» **The problem**: Beginning with the line below that contains "Registrácia (241, 15)" and ending with the line that contains "LADA VESTA (универсал) SW (50, 1757)", copy every line exactly. Copy nothing else.

Data extracted from a collection
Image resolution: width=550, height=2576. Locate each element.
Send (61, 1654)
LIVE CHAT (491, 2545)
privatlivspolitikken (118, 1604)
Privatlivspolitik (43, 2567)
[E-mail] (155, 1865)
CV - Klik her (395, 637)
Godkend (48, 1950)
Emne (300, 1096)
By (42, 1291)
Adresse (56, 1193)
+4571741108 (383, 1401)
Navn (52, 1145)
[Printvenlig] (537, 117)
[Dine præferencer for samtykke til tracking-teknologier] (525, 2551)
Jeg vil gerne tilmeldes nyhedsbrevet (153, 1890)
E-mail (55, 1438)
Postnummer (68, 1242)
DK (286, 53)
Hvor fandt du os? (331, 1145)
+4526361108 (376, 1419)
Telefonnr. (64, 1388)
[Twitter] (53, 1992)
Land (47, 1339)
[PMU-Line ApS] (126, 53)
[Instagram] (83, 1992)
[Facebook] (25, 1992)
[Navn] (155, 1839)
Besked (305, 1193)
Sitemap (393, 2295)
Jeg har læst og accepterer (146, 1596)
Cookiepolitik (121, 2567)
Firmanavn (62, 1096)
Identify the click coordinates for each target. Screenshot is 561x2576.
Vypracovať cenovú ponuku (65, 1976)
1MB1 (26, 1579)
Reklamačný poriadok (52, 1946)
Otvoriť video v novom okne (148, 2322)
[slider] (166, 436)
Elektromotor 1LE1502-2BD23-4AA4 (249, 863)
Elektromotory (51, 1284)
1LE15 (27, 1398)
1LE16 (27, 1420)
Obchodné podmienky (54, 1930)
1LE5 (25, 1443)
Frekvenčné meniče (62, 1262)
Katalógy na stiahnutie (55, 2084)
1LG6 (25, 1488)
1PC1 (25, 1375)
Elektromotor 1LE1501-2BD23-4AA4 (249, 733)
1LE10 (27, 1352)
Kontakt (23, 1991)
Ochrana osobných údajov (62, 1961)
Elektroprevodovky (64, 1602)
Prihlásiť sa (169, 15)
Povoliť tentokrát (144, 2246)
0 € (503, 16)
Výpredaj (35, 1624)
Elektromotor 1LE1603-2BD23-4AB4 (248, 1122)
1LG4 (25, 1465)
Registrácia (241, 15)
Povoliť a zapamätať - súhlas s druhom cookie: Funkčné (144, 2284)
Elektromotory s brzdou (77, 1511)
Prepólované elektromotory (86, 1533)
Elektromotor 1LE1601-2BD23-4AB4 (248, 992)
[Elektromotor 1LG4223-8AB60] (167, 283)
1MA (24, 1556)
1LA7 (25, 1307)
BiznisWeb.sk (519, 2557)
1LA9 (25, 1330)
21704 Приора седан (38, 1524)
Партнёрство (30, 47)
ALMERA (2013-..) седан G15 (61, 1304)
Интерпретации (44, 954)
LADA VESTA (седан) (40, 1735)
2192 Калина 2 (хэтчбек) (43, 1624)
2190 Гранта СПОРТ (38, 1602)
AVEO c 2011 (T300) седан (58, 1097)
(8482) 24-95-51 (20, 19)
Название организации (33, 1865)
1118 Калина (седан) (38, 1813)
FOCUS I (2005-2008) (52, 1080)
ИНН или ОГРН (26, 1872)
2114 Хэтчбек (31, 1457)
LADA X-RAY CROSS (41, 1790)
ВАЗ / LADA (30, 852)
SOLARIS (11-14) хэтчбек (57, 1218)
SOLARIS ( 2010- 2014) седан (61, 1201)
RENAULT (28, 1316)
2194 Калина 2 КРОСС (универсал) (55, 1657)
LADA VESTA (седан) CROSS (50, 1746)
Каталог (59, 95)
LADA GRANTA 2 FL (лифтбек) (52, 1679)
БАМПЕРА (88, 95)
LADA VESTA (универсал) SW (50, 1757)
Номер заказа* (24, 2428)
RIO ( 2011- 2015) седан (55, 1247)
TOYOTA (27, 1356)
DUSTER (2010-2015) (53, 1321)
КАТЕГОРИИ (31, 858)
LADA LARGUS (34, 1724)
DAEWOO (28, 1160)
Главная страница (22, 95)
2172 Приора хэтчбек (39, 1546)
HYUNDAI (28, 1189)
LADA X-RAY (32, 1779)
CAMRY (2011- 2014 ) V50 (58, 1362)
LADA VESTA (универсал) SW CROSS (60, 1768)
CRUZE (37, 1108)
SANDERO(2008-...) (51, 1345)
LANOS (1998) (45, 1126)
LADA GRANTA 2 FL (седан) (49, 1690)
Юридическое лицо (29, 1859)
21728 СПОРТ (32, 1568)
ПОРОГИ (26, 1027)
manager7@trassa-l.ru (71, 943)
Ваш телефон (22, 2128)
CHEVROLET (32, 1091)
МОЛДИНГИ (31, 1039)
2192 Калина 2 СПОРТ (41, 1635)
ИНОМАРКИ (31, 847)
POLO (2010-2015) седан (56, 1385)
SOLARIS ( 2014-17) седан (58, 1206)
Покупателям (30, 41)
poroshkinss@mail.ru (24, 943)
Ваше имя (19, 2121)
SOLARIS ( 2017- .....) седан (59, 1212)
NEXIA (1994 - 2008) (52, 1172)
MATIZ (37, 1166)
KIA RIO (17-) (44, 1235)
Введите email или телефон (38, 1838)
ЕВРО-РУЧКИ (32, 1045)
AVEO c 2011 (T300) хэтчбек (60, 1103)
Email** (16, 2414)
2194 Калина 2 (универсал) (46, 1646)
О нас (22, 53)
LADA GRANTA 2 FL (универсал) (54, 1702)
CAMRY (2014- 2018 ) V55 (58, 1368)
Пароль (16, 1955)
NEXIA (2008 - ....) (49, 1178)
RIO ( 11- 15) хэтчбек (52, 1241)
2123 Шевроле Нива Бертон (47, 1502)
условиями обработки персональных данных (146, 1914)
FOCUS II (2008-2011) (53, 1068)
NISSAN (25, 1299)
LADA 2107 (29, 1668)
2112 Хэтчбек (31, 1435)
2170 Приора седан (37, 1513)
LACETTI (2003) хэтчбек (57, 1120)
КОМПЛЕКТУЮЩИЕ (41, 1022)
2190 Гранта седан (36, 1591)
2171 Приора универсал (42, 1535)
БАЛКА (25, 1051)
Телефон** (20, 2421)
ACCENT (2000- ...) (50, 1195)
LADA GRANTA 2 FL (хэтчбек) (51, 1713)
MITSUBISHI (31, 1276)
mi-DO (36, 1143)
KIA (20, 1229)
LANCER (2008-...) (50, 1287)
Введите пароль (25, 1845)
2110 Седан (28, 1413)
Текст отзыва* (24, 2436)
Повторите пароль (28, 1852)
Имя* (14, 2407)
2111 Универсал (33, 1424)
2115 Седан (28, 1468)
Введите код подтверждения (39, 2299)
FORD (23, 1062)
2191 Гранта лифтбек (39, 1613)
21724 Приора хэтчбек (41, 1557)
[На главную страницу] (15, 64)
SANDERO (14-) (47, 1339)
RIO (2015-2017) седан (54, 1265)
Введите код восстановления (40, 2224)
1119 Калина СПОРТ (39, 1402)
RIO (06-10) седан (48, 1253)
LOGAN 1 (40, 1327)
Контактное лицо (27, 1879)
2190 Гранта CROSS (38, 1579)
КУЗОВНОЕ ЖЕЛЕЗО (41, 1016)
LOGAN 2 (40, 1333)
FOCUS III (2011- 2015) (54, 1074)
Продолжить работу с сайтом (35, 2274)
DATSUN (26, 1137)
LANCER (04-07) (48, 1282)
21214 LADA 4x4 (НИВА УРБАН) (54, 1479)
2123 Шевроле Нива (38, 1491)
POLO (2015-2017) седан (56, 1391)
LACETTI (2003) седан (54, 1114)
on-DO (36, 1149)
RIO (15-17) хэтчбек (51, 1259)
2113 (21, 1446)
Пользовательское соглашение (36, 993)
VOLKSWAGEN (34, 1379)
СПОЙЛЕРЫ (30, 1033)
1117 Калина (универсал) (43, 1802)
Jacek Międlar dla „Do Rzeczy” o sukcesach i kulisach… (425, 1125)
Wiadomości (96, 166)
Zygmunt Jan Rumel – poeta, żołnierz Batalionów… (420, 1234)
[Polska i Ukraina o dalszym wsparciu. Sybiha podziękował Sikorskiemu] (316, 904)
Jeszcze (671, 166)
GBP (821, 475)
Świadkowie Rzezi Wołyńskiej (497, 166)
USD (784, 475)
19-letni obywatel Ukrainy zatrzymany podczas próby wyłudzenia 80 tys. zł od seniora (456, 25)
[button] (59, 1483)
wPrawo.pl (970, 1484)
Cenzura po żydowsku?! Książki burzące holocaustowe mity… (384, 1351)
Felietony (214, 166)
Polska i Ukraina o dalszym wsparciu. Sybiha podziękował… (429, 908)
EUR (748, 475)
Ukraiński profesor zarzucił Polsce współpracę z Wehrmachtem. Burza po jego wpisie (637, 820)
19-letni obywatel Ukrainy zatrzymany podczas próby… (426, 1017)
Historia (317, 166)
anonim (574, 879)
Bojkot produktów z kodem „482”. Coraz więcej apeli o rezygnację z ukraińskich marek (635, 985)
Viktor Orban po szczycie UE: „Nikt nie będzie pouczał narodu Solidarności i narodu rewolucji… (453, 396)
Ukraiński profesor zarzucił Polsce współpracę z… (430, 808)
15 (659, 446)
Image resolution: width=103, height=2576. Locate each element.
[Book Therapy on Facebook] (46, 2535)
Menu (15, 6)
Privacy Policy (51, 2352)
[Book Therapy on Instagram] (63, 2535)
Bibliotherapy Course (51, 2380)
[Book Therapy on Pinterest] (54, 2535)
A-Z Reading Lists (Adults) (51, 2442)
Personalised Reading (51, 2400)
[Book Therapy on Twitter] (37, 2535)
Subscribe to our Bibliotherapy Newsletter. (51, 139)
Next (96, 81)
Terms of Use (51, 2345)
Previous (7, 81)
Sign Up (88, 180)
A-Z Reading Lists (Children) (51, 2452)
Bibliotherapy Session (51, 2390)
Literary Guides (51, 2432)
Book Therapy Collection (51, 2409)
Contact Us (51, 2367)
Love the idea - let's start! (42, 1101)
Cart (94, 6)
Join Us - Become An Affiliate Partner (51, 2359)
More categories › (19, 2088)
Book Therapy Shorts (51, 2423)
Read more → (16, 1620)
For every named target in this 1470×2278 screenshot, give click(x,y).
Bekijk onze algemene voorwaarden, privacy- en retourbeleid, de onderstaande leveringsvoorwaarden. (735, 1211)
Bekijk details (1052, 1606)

» **Output below**:
Registrácia (241, 15)
Povoliť a zapamätať - súhlas s druhom cookie: Funkčné (144, 2284)
Elektromotory s brzdou (77, 1511)
Prepólované elektromotory (86, 1533)
Elektromotor 1LE1601-2BD23-4AB4 (248, 992)
[Elektromotor 1LG4223-8AB60] (167, 283)
1MA (24, 1556)
1LA7 (25, 1307)
BiznisWeb.sk (519, 2557)
1LA9 (25, 1330)
21704 Приора седан (38, 1524)
Партнёрство (30, 47)
ALMERA (2013-..) седан G15 (61, 1304)
Интерпретации (44, 954)
LADA VESTA (седан) (40, 1735)
2192 Калина 2 (хэтчбек) (43, 1624)
2190 Гранта СПОРТ (38, 1602)
AVEO c 2011 (T300) седан (58, 1097)
(8482) 24-95-51 (20, 19)
Название организации (33, 1865)
1118 Калина (седан) (38, 1813)
FOCUS I (2005-2008) (52, 1080)
ИНН или ОГРН (26, 1872)
2114 Хэтчбек (31, 1457)
LADA X-RAY CROSS (41, 1790)
ВАЗ / LADA (30, 852)
SOLARIS (11-14) хэтчбек (57, 1218)
SOLARIS ( 2010- 2014) седан (61, 1201)
RENAULT (28, 1316)
2194 Калина 2 КРОСС (универсал) (55, 1657)
LADA VESTA (седан) CROSS (50, 1746)
Каталог (59, 95)
LADA GRANTA 2 FL (лифтбек) (52, 1679)
БАМПЕРА (88, 95)
LADA VESTA (универсал) SW (50, 1757)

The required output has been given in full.